J'ai vu Taf l'autre jour. Le vent froid du Lac St-Pierre soufflait fort à la croisée des rues des Forges et Royale. Si vous tapez Trois-Rivières et centre-ville sur Google je crois bien que la flèche vous envoie là. Comme elle y envoie tous les pauvres et rejetés de la Mauricie.
Dans le cas de Taf, eh bien je l'ai connu dans mon ancienne vie de directeur du journal de rue Le Vagabond. Il mendiait. Et il mendie encore. Il est toujours demeuré fidèle au squeegee ainsi qu'aux drogues. Ce qui lui a valu une belle flopée de tickets pas payés de Montréal à Québec en passant par Sherbrooke, Drummondville et finalement Trois-Rivières.
Heureusement, ses tickets c'est du passé à Trois-Rivières. Taf a observé à la lettre les conditions de sa libération conditionnelle. Dont celle de se pointer tous les jours à la pharmacie pour prendre de la méthadone. Un moyen de contrer son accoutumance aux drogues. Le buzz semble fonctionner. Mais Taf continue de mendier. Parce qu'il n'a pas de jobs et aussi parce qu'il se nourrit mal: pain tranché blanc industriel, petits gâteaux industriels et beurre d'arachides industriel sont les trois ingrédients de son alimentation.
Il voudrait travailler. Mais son employeur doit comprendre qu'il doit aller prendre sa dose de méthadone à la pharmacie tous les soirs.
Des restaurateurs lui ont offert de faire la plonge à temps partiel.
-Seize heures par semaine... C'est moins qu'mon BS... Pis qui qui va payer ma méthadone, hein? J'veux bien...
-C'est quoi qu't'aimerais faire Taf?
-Chauffer des camions à neige... Sauf que j'ai perdu mon permis y'a vingt ans... Faudrait que je r'passe le cours...
-Hum...
Que vouliez-vous que je dise à Taf pour remonter le moral à Taf qui mendiait? Rien. Alors je lui ai refilé mon obole.
***
Quelques jours plus tard, je revois Taf.
Il est épuisé, assis sur le bord de l'escalier d'une banque.
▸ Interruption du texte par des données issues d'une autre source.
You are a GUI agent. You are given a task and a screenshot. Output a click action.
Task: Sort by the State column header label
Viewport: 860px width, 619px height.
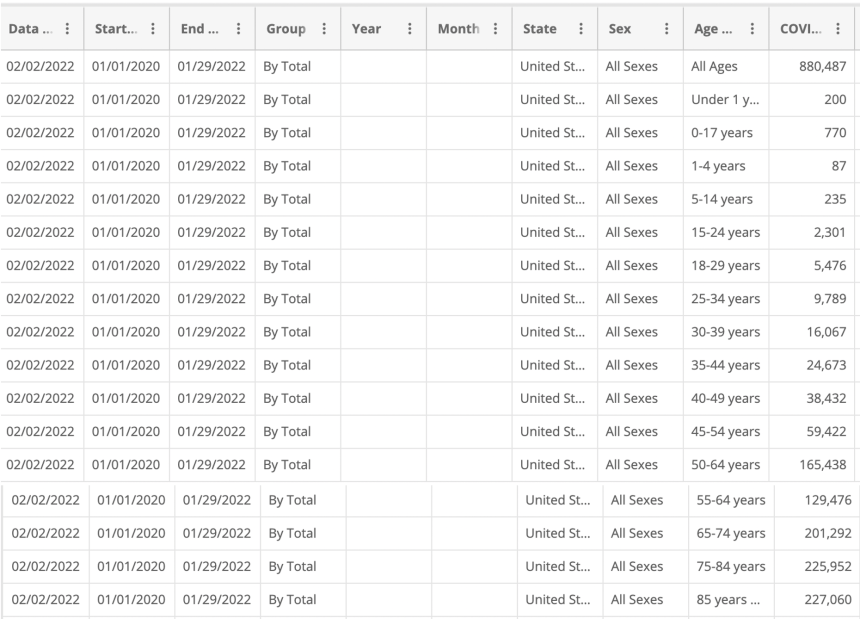tap(540, 29)
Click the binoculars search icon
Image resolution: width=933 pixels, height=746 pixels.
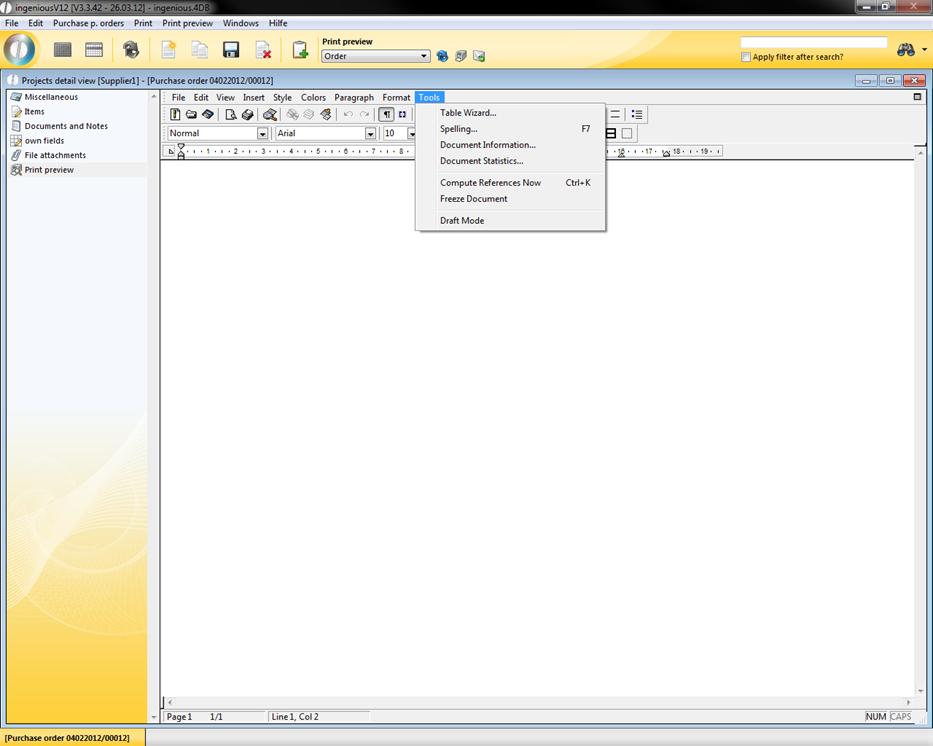(906, 50)
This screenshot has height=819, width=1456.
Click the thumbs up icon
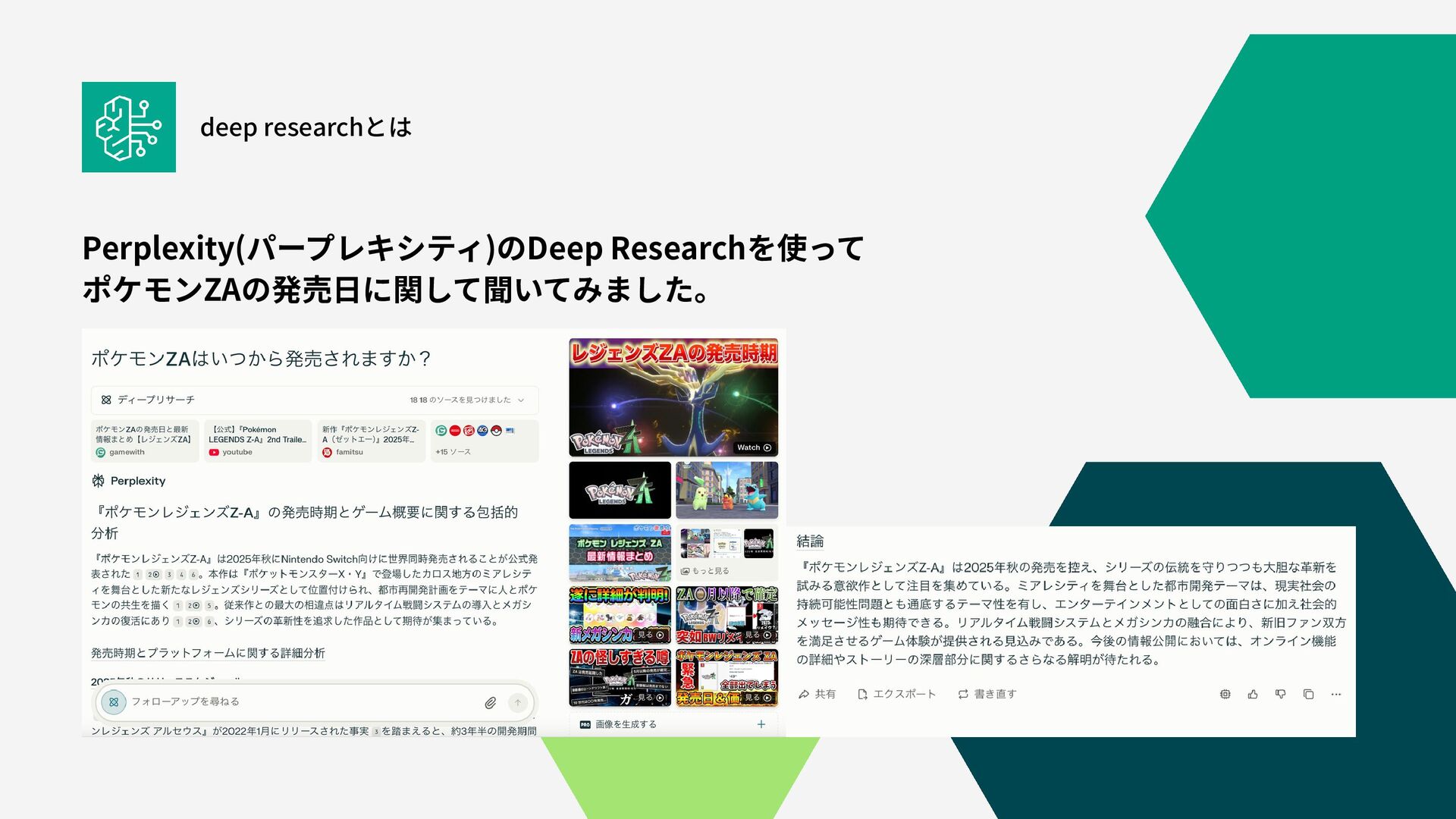1253,694
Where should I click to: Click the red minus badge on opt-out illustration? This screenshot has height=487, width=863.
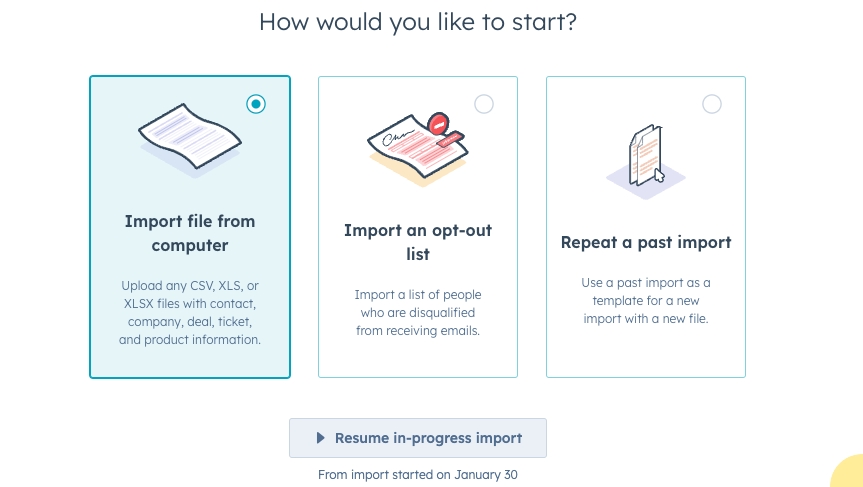(x=436, y=124)
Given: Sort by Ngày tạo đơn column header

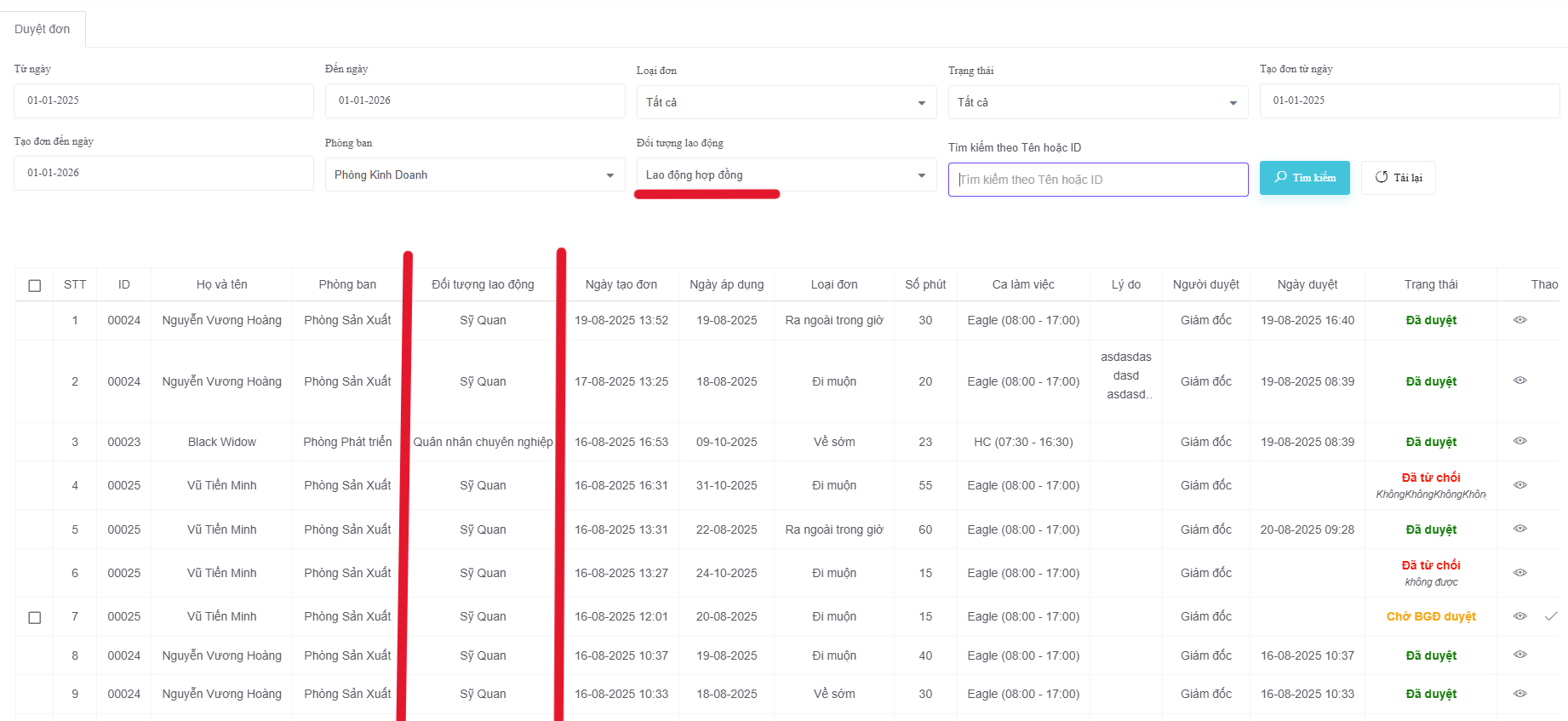Looking at the screenshot, I should click(x=621, y=284).
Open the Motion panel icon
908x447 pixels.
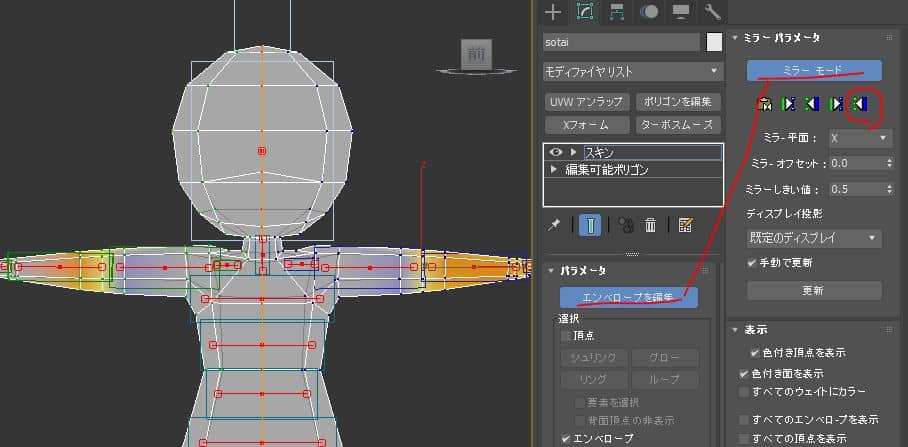click(x=649, y=12)

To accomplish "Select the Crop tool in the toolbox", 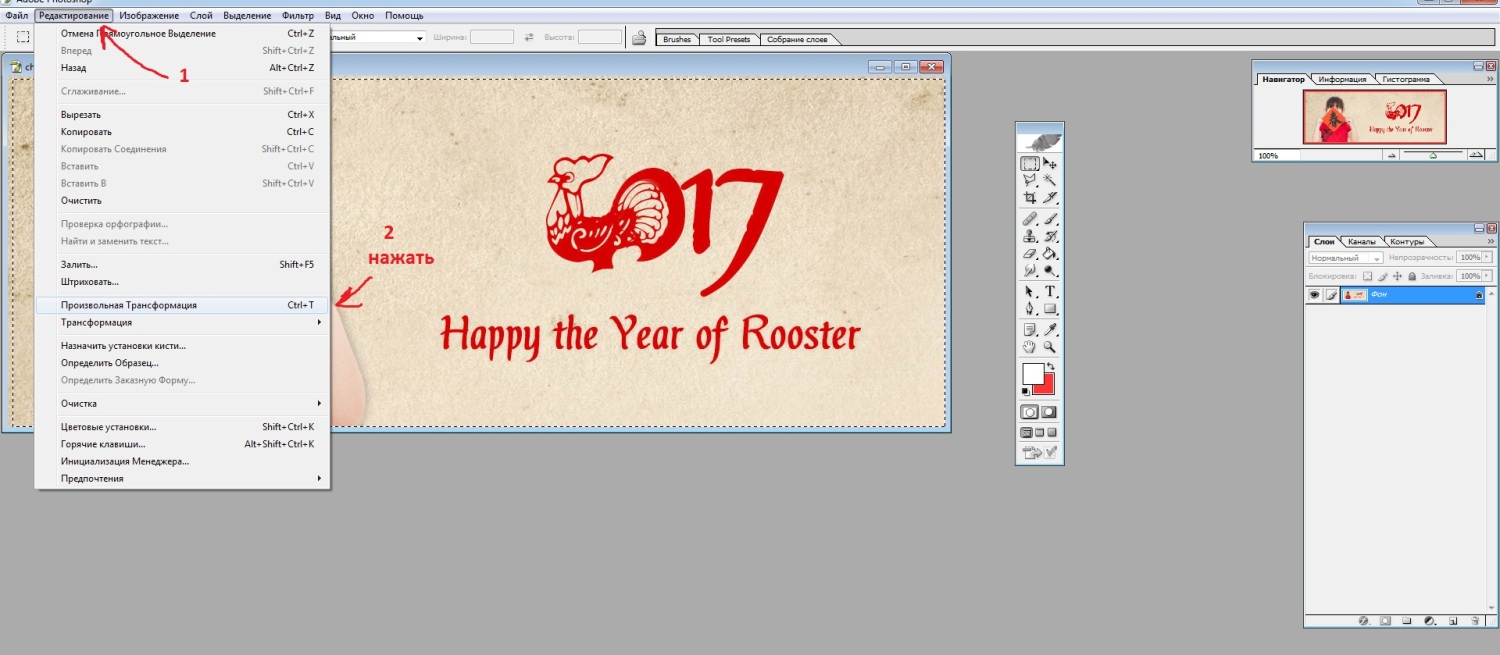I will coord(1029,198).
Il m'explique qu'il est allé au supermarché pour acheter du pain tranché et des brioches. Ce qui représente une marche d'une heure.
Taf n'avait pas mangé.
Il s'est senti les jambes molles. Puis il s'est assis sur le bord de l'escalier de la banque de Hong Kong.
Il était presque rendu chez-lui.
Je lui ai dit de manger tout de suite sa brioche plein de sucre puis d'aller se faire une prise de glycémie au CLSC. Je soupçonne Taf d'avoir fait de l'hypoglycémie puisque sa grosse cochonnerie sucrée l'a tout de suite requinqué.
-J'me sens mieux ciboire! Man! J'sais pas c'que j'avais...
-T'es peut-être diabétique Taf... Check ça calice... J'ai failli me faire botter un pied y'a trois ans...
-Ah ouais?... Brrr! C'est sûr que j'va's aller voir ça!
-Mange une autre brioche... Pis prends ça...
Je lui ai refilé quelque chose.
Puis Taf a repris son chemin, quelque part entre le bar de danseuses et la flèche qui pointe sur le centre-ville de Trois-Rivières sur Google.